Work request >>
Scan the listing below for the word "Expand" and copy every line where it occurs.

---------- Dataset excerpts

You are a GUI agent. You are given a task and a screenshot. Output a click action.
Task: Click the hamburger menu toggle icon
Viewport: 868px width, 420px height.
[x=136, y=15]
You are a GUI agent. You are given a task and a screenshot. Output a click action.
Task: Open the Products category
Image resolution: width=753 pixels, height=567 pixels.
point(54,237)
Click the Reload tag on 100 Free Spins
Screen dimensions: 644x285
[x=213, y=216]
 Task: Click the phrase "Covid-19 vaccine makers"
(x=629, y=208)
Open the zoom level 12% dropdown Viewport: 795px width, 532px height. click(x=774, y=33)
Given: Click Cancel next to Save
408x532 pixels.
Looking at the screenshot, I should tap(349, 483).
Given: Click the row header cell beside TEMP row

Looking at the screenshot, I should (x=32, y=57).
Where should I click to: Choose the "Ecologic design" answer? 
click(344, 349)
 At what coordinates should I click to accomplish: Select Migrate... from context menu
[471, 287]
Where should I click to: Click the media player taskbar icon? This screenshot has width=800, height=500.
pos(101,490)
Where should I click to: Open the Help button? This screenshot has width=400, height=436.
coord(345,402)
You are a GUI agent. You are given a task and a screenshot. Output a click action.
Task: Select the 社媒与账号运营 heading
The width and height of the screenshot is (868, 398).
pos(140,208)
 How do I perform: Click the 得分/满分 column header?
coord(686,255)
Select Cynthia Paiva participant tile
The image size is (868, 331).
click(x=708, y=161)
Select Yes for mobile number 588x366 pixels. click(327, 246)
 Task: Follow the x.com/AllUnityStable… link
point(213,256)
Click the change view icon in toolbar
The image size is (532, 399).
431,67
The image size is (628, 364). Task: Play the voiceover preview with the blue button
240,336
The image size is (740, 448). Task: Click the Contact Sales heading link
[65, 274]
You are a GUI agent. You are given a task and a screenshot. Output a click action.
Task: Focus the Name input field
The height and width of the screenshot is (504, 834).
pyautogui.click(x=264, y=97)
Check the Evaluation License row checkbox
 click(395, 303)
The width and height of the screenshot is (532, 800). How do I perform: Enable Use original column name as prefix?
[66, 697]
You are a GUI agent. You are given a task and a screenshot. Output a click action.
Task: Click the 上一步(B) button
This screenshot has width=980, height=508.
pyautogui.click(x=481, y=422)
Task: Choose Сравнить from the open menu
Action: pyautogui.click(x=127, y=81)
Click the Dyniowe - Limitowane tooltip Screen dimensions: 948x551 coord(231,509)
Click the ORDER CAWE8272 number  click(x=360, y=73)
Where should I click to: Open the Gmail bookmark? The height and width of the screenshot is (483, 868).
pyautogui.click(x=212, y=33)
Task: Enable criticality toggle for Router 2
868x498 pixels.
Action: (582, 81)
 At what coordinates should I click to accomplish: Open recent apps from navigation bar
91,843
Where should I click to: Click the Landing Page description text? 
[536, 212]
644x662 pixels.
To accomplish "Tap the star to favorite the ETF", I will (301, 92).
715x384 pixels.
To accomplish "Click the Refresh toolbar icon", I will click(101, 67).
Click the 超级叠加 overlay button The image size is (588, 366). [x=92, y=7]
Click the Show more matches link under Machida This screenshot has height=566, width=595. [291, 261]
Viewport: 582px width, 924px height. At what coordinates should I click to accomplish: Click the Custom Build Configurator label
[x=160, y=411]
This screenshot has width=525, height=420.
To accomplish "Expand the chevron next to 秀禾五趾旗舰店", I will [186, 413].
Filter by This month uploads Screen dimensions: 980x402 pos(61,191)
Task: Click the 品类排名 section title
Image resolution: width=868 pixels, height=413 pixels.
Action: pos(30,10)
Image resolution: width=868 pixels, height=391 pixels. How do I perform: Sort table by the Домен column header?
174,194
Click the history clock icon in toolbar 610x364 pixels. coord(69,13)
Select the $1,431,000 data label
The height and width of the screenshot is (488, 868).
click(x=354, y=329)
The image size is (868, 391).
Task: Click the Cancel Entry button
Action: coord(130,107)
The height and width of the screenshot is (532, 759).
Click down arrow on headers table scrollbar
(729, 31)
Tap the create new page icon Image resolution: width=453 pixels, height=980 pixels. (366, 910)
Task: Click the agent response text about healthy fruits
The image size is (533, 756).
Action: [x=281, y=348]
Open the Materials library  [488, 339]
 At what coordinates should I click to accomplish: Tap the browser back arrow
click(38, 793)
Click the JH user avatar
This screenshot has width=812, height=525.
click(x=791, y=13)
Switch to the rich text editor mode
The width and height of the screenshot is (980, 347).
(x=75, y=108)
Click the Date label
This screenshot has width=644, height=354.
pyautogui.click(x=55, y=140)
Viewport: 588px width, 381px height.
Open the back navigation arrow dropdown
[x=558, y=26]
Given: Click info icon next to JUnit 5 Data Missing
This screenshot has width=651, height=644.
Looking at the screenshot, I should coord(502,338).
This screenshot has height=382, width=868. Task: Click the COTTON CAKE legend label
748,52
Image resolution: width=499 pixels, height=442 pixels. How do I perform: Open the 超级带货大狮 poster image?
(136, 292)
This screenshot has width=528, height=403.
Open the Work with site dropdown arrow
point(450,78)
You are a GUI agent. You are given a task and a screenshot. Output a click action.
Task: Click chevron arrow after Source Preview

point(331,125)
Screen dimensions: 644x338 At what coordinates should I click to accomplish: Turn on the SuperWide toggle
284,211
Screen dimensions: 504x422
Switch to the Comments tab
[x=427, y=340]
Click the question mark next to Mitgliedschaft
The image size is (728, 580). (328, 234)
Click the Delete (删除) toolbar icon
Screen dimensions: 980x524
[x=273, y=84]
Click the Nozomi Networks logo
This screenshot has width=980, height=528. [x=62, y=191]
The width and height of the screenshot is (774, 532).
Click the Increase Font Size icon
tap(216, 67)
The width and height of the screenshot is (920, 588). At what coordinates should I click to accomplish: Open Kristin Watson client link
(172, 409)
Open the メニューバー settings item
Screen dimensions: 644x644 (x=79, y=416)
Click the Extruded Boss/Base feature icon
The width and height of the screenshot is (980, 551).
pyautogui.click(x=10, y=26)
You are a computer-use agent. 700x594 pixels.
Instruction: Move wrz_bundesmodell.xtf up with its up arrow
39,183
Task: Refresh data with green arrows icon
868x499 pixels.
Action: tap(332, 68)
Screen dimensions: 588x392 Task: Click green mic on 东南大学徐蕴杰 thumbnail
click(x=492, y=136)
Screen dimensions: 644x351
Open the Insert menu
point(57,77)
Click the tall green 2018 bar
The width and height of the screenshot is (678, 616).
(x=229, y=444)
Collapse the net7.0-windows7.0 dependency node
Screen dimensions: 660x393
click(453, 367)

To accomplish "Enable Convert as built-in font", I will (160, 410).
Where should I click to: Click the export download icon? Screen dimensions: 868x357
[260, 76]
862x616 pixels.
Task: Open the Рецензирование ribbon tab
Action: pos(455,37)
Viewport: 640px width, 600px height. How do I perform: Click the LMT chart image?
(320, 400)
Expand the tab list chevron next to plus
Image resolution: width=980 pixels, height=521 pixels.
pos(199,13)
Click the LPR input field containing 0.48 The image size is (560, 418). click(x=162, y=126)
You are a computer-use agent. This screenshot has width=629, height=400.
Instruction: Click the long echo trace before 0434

--------------------

Finished task >>
To accomplish "Expand the chevron next to 秀禾五趾旗舰店", I will [186, 413].
Expand the tab list chevron next to plus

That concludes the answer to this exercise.